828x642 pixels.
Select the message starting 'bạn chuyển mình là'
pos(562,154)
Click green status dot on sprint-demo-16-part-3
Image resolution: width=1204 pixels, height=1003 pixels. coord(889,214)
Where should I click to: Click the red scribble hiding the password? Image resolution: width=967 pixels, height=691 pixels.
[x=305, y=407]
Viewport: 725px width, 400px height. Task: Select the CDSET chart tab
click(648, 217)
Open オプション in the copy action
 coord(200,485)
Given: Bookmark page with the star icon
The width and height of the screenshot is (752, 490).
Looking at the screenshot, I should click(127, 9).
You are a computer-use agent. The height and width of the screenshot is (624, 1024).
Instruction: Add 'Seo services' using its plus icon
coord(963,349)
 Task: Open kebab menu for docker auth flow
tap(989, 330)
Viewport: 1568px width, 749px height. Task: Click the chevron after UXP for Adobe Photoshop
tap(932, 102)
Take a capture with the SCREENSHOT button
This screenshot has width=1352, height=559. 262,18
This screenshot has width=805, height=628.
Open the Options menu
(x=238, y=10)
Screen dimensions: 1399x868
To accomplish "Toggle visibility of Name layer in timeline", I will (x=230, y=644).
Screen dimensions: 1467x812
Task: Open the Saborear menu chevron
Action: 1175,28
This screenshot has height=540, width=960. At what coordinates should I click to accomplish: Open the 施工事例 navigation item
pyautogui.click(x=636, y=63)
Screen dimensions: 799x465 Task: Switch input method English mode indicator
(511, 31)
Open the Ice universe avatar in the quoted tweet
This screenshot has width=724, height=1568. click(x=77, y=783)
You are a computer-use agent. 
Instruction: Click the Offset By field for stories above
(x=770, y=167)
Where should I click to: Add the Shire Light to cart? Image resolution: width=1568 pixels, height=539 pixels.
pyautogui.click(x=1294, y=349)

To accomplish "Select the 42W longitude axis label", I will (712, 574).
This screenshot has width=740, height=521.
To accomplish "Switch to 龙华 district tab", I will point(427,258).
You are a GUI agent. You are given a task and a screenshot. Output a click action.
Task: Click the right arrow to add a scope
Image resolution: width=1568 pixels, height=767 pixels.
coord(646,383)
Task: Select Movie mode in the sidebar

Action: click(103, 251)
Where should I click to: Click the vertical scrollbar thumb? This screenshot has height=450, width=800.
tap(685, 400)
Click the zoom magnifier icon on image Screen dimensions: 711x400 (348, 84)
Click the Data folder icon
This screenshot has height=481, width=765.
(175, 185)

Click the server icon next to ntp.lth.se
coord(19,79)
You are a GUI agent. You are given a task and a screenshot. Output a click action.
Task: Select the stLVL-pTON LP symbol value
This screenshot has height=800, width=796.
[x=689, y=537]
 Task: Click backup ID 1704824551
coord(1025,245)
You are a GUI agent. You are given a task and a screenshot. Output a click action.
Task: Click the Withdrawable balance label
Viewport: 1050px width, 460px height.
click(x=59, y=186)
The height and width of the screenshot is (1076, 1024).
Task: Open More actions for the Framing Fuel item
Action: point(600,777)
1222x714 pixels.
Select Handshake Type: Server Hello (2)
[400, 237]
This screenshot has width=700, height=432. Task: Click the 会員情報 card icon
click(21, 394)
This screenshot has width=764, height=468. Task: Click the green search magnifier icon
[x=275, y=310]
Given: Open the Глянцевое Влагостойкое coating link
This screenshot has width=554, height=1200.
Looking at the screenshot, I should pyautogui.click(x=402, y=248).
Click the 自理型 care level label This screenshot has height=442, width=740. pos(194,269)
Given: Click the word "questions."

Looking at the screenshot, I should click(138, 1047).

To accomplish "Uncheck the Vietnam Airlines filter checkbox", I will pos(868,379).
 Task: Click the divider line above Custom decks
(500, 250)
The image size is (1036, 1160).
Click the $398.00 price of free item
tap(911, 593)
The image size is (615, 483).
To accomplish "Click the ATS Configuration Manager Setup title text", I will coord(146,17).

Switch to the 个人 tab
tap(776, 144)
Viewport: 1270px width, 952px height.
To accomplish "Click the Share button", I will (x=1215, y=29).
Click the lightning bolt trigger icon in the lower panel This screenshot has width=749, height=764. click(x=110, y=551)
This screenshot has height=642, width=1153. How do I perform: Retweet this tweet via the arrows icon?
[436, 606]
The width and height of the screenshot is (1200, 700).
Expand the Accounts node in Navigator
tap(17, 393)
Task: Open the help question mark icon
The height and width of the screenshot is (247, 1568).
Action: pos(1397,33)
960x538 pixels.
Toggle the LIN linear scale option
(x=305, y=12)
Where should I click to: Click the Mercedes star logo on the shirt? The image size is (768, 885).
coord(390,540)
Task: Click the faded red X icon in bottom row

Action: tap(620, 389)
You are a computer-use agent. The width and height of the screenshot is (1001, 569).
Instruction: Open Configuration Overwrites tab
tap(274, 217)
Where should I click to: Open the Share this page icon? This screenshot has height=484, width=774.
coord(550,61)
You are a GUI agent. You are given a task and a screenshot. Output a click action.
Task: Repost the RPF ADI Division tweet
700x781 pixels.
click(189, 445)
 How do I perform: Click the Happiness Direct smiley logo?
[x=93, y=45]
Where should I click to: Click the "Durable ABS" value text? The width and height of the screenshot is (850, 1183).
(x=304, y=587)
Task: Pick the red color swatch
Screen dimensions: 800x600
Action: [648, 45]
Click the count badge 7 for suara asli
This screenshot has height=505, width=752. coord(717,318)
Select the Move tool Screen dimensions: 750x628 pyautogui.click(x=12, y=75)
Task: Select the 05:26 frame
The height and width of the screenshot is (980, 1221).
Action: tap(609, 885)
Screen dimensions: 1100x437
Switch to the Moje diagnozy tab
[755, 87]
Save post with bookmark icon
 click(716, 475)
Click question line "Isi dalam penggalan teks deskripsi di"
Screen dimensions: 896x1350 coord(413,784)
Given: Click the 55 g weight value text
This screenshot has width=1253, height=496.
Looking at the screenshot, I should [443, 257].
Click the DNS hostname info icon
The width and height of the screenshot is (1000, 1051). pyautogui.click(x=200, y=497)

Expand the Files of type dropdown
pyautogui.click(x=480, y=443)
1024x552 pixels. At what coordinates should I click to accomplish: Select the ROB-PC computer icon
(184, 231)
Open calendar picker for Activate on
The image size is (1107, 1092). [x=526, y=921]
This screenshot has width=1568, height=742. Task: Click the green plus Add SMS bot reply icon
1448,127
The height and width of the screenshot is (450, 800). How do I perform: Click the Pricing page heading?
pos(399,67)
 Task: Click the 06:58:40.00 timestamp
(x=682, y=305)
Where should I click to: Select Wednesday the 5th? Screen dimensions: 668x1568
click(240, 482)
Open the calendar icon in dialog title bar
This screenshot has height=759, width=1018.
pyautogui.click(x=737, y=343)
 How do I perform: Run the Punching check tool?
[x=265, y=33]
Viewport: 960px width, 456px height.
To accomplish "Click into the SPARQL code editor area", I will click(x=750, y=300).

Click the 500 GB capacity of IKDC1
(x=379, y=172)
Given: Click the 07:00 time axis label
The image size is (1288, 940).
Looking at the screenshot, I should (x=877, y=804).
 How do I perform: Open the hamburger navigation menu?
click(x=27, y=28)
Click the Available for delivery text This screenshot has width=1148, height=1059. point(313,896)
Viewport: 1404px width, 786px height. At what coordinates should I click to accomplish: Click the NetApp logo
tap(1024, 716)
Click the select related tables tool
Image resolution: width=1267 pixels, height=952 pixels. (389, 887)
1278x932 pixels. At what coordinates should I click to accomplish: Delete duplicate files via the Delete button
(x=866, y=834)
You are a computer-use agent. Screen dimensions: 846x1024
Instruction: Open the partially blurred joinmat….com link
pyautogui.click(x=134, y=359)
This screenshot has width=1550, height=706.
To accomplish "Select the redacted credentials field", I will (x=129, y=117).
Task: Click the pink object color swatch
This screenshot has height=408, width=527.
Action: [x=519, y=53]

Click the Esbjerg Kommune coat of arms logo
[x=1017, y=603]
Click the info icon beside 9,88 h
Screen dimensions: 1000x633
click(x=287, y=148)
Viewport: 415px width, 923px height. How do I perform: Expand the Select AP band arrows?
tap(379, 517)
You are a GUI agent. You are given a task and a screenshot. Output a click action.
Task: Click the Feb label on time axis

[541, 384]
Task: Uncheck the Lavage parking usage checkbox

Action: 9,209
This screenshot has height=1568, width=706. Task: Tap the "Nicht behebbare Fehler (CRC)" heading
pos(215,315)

= TASK INSTRUCTIONS =
Take the line above containing "Open the calendar icon in dialog title bar", the line containing "This screenshot has width=1550, height=706.", and all lines in between, and copy them exactly without anything else.

= SOLUTION TO THE EXERCISE =
Open the calendar icon in dialog title bar
This screenshot has height=759, width=1018.
pyautogui.click(x=737, y=343)
 How do I perform: Run the Punching check tool?
[x=265, y=33]
Viewport: 960px width, 456px height.
To accomplish "Click into the SPARQL code editor area", I will click(x=750, y=300).

Click the 500 GB capacity of IKDC1
(x=379, y=172)
Given: Click the 07:00 time axis label
The image size is (1288, 940).
Looking at the screenshot, I should (x=877, y=804).
 How do I perform: Open the hamburger navigation menu?
click(x=27, y=28)
Click the Available for delivery text This screenshot has width=1148, height=1059. point(313,896)
Viewport: 1404px width, 786px height. At what coordinates should I click to accomplish: Click the NetApp logo
tap(1024, 716)
Click the select related tables tool
Image resolution: width=1267 pixels, height=952 pixels. (389, 887)
1278x932 pixels. At what coordinates should I click to accomplish: Delete duplicate files via the Delete button
(x=866, y=834)
You are a computer-use agent. Screen dimensions: 846x1024
Instruction: Open the partially blurred joinmat….com link
pyautogui.click(x=134, y=359)
This screenshot has width=1550, height=706.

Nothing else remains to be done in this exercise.